Explanation: ***Brain abscess*** - A **ring-enhancing lesion** with **central restricted diffusion** on DWI is highly characteristic of a brain abscess, due to the presence of pus containing densely packed inflammatory cells and bacteria with high viscosity. - The clinical presentation of **headaches, fever**, and **new-onset seizures** is consistent with an infectious process and increased intracranial pressure. - This combination of imaging and clinical features is pathognomonic for pyogenic brain abscess. *Glioblastoma multiforme* - While GBM can present with **ring-enhancing lesions** and seizures, it typically exhibits **facilitated diffusion** (high ADC values) on DWI due to necrotic tumor core, not restricted diffusion. - GBM is a highly infiltrative tumor with extensive **vasogenic edema**. - Fever is uncommon in GBM unless there is secondary infection. *Metastatic brain tumor* - Metastatic lesions can be **ring-enhancing** and cause seizures, but **restricted diffusion** is not typical unless there is acute hemorrhage or superimposed infection. - The presence of **fever** points away from uncomplicated metastasis. - Multiple lesions at the gray-white matter junction are more typical of metastases. *Toxoplasmosis* - Toxoplasmosis in **immunocompromised individuals** (HIV/AIDS with CD4 <100) causes **multiple ring-enhancing lesions** with predilection for basal ganglia. - Restricted diffusion is **not consistently seen** with toxoplasmosis, unlike pyogenic abscesses. - The specific DWI finding of central restricted diffusion makes brain abscess the most definitive diagnosis.
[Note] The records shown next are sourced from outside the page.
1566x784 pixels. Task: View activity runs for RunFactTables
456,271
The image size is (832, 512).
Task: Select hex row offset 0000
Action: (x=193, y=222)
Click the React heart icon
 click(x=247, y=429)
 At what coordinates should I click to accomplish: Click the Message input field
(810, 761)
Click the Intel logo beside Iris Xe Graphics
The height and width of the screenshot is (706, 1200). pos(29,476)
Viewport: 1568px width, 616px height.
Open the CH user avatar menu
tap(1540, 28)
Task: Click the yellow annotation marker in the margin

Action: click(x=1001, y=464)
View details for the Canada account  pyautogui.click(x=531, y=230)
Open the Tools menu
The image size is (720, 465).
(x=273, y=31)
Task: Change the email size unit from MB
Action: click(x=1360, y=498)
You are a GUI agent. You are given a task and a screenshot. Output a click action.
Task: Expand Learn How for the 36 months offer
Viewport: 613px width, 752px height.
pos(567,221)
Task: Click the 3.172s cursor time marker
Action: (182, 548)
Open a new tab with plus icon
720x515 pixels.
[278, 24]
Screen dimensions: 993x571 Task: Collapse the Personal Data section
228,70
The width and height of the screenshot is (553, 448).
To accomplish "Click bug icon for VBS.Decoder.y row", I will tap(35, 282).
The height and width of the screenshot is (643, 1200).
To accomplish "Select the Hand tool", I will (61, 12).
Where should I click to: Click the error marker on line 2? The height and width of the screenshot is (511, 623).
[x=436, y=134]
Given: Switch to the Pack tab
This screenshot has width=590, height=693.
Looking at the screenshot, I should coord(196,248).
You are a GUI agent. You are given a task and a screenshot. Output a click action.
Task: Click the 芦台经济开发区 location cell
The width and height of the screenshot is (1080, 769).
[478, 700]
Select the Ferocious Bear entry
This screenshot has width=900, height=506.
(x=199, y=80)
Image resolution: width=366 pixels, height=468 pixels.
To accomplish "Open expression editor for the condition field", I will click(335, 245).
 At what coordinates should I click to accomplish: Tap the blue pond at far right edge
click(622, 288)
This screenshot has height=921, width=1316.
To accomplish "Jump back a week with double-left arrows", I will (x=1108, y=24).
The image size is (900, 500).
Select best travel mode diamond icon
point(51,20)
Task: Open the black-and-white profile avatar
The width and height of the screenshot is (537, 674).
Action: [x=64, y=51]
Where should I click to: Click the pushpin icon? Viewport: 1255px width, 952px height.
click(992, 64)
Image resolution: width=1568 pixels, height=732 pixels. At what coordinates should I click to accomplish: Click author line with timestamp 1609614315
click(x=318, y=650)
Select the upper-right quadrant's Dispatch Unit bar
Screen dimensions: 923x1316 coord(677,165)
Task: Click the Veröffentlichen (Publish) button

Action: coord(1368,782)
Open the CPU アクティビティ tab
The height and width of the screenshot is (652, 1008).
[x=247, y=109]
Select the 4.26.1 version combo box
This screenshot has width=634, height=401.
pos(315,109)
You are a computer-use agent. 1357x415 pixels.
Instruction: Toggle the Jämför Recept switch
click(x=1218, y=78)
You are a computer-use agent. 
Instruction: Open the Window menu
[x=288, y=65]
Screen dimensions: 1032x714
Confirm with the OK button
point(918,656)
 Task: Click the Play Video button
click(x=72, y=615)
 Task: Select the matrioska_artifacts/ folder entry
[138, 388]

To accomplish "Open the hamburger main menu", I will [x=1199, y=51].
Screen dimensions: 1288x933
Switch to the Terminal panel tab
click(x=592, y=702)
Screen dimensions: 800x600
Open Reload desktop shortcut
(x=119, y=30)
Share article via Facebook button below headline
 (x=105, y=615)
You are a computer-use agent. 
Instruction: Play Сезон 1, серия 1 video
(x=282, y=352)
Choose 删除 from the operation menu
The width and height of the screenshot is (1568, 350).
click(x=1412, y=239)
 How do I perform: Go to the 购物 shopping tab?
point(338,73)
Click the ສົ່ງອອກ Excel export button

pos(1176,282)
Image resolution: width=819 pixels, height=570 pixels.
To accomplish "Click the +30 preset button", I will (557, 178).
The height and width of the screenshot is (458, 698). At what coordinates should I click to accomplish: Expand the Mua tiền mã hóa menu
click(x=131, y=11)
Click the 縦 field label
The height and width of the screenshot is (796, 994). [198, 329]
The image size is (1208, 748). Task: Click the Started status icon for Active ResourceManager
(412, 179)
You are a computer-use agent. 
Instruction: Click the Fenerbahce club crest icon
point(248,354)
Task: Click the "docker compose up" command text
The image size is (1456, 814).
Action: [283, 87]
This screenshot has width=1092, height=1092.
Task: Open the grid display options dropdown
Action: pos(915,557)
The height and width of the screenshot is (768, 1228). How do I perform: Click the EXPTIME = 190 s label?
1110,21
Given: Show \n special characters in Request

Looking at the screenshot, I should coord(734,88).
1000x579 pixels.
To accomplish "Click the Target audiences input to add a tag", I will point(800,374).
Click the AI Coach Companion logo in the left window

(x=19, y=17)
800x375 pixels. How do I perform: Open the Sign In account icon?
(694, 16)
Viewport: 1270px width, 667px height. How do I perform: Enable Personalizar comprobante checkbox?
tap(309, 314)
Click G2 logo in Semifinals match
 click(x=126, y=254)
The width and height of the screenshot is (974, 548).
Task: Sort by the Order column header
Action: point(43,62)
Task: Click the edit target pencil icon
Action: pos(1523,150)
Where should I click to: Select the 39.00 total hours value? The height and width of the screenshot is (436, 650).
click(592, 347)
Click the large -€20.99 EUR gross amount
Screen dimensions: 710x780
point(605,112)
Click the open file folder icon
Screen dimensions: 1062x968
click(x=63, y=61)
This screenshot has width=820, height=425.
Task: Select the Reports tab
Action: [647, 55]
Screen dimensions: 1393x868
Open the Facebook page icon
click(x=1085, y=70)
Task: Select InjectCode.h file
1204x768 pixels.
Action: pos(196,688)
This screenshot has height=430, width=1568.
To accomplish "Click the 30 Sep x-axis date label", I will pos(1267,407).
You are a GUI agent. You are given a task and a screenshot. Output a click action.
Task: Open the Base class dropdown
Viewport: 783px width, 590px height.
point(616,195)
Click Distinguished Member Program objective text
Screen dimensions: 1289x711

Explanation: ***Brain abscess*** - The **doughnut sign**, characterized by a **ring-enhancing lesion** with a central hypodense core, is highly suggestive of a brain abscess due to central necrosis and peripheral inflammation. - The ring enhancement often appears **thinner and smoother** in abscesses compared to tumors, and there is usually significant surrounding edema. - This sign is most **characteristically and commonly associated** with pyogenic brain abscesses. *Brain metastases* - While brain metastases can also present as **ring-enhancing lesions**, they tend to have a **thicker and more irregular wall** compared to a brain abscess. - They often present with **multiple lesions** and a known primary malignancy, which differentiates them from a solitary abscess. *Glioblastoma multiforme* - **Glioblastoma multiforme (GBM)** typically shows a **thick, irregular, and often nodular ring enhancement** due to areas of necrosis, hypervascularity, and active tumor growth. - Its enhancing rim is generally **thicker and more variable** than that of a typical abscess, and it often invades surrounding brain parenchyma. *Toxoplasmosis* - **Cerebral toxoplasmosis** can present with ring-enhancing lesions, particularly in immunocompromised patients (HIV/AIDS). - Typically shows **multiple lesions** with predilection for basal ganglia and corticomedullary junction. - The "**eccentric target sign**" (eccentric dot within the ring) is more characteristic of toxoplasmosis than the smooth doughnut sign of pyogenic abscess.